US Fed Rate Cut: The US Federal Reserve slashed its key benchmark interest rate for the second straight meeting, in line with Wall Street expectations. The US central bank eased its monetary policy further during the eighth meeting of 2025 on Oct. 29, over sluggish growth in jobs despite the tariff risk. After a two-day review by the federal open market committee (FOMC), the new Fed interest rate stands at 3.75%-4.00%.
Fed chairman Jerome Powell-led FOMC highlighted that it is strongly committed to "supporting maximum employment". A rate cut is aimed at giving impetus to businesses by easing liquidity, which can likely increase job opportunities. Lowering that target range represents an "easing" of monetary policy as it is accompanied by lower short-term interest rates in financial markets and a loosening in broader financial conditions.
Also Read: US Fed Meeting: How Does Powell-Led FOMC Implement The Monetary Policy?— Explained In Five Steps
US Fed Rate Cut: Impact on Indian Stock Market
A rate cut in the US usually translates to cheaper global liquidity, a weaker dollar and foreign investors scouring for yield. This could mean short-term impetus for the Indian markets. Market participants are closely tracking the spillover effect of the US Fed rate cut, with the Indian market being a key focus area, especially at a time when equity benchmarks are coming off after a period of consolidation.
On Oct. 30, domestic equity benchmarks fell sharply lower with the Sensex tumbling 592.67 points and the Nifty 50 declining to 25,877.85 level, as fresh foreign fund outflows and no clear clarity on the future course of rate action by the US Federal Reserve dampened investors' sentiment.
The 30-share BSE Sensex tanked 592.67 points or 0.70 per cent to settle at 84,404.46. During the day, it dropped 684.48 points or 0.80 per cent to 84,312.65. The 50-share NSE Nifty tumbled 176.05 points or 0.68 per cent to 25,877.85.
Indian stock market today
Indian stock market today
"The market consolidated after Chair Jerome Powell indicated that this might be the last rate cut of 2025, tempering hopes of further monetary easing. The resulting strength in the US dollar contributed to a risk-off sentiment across emerging markets, including India," said Vinod Nair, Head of Research, Geojit Investments Limited.

Record extracts:
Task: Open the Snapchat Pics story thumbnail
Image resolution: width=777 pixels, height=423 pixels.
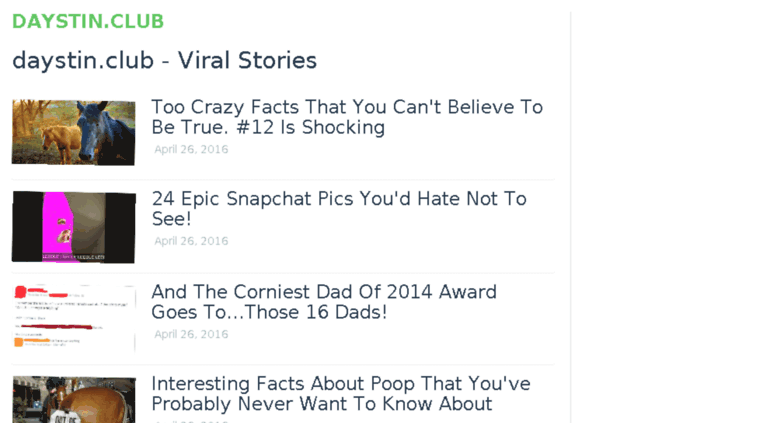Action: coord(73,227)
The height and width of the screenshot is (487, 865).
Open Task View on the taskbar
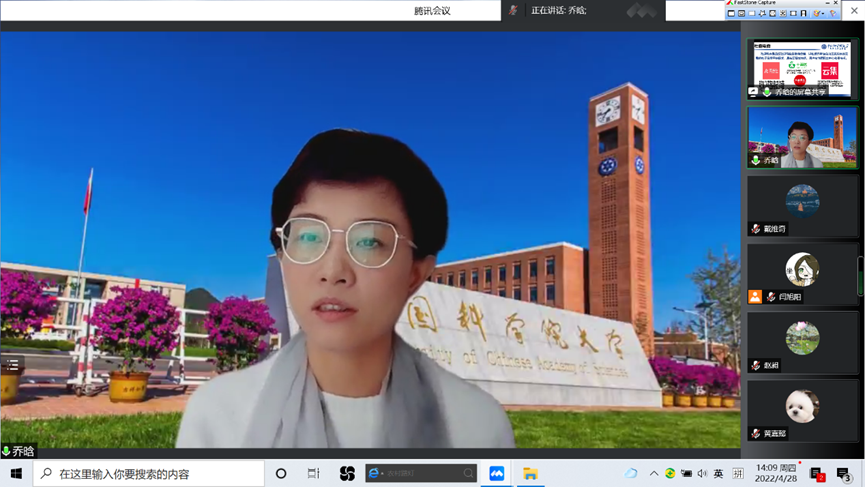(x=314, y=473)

...

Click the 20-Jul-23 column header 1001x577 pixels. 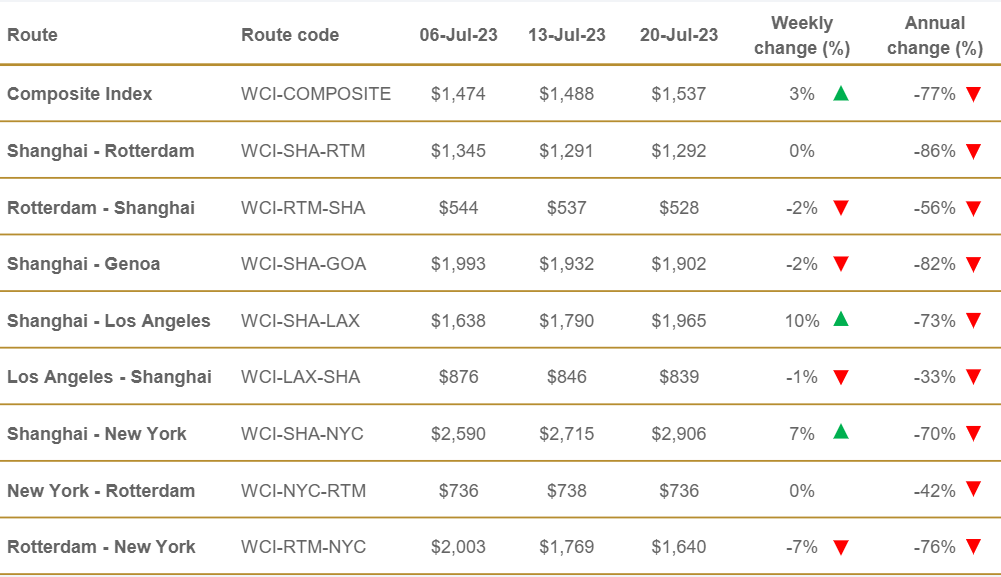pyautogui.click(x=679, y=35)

* * *

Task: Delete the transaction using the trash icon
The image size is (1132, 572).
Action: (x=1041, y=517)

What you will do:
A: In the article on the Fed rate cut, what range does the new Fed interest rate stand at after the FOMC review?
B: Say whether each statement agrees with the article on the Fed rate cut: (i) The Fed cut its benchmark rate for the second straight meeting. (ii) The Sensex rose on Oct. 30. (iii) The Nifty 50 ended at 25,877.85.
C: Reproduce the part of the article on the Fed rate cut starting with "Also Read: US" and going on through "dampened investors' sentiment.".
The records are separate material, apart from the article on the Fed rate cut.

Outputs for the tasks:
A: 3.75%-4.00%

B:
(i) Yes: "slashed its key benchmark interest rate for the second straight meeting"
(ii) No: "the Sensex tumbling 592.67 points"
(iii) Yes: "The 50-share NSE Nifty tumbled 176.05 points or 0.68 per cent to 25,877.85."

C:
Also Read: US Fed Meeting: How Does Powell-Led FOMC Implement The Monetary Policy?— Explained In Five Steps
US Fed Rate Cut: Impact on Indian Stock Market
A rate cut in the US usually translates to cheaper global liquidity, a weaker dollar and foreign investors scouring for yield. This could mean short-term impetus for the Indian markets. Market participants are closely tracking the spillover effect of the US Fed rate cut, with the Indian market being a key focus area, especially at a time when equity benchmarks are coming off after a period of consolidation.
On Oct. 30, domestic equity benchmarks fell sharply lower with the Sensex tumbling 592.67 points and the Nifty 50 declining to 25,877.85 level, as fresh foreign fund outflows and no clear clarity on the future course of rate action by the US Federal Reserve dampened investors' sentiment.